START RECORD EXCERPTS
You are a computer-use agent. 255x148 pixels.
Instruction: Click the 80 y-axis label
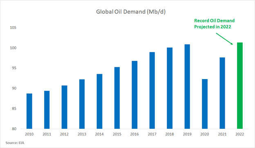[x=14, y=129]
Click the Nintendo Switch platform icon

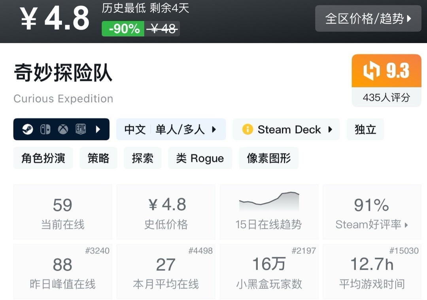[45, 129]

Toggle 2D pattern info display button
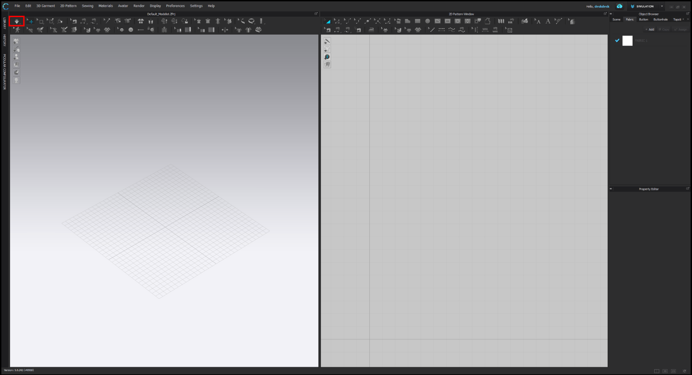pos(327,57)
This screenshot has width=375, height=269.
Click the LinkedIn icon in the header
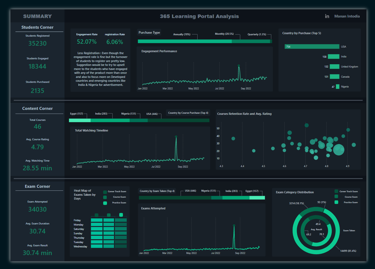tap(327, 16)
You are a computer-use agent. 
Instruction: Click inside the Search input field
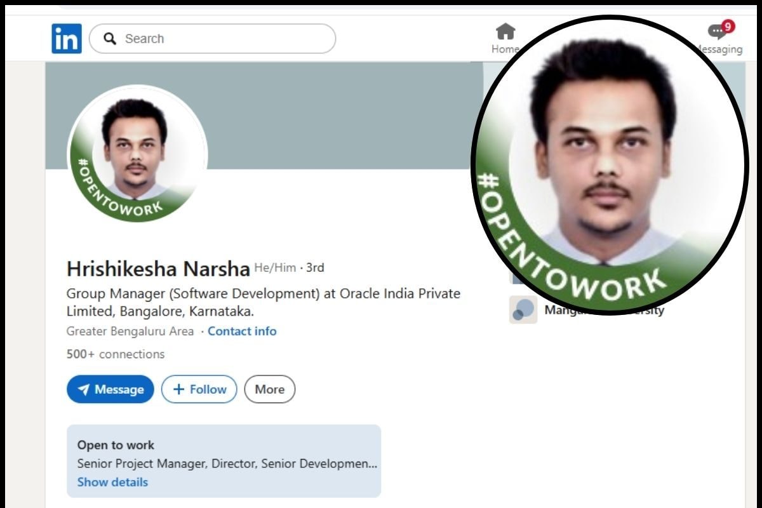222,39
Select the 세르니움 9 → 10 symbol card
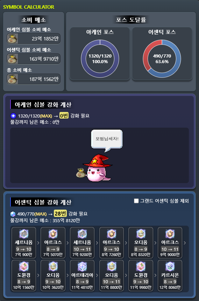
END RECORD EXCERPTS
TASK INSTRUCTIONS: Word for word, repeat the lines of data above, omitting every picture.

RESULT FOR THIS TASK:
You are a computer-use agent. 255x148 pixels.
Instruction: Click the 80 y-axis label
[x=14, y=129]
Click the Nintendo Switch platform icon

[45, 129]

Toggle 2D pattern info display button
pos(327,57)
This screenshot has width=375, height=269.
Click the LinkedIn icon in the header
tap(327, 16)
You are a computer-use agent. 
Instruction: Click inside the Search input field
222,39
Select the 세르니움 9 → 10 symbol card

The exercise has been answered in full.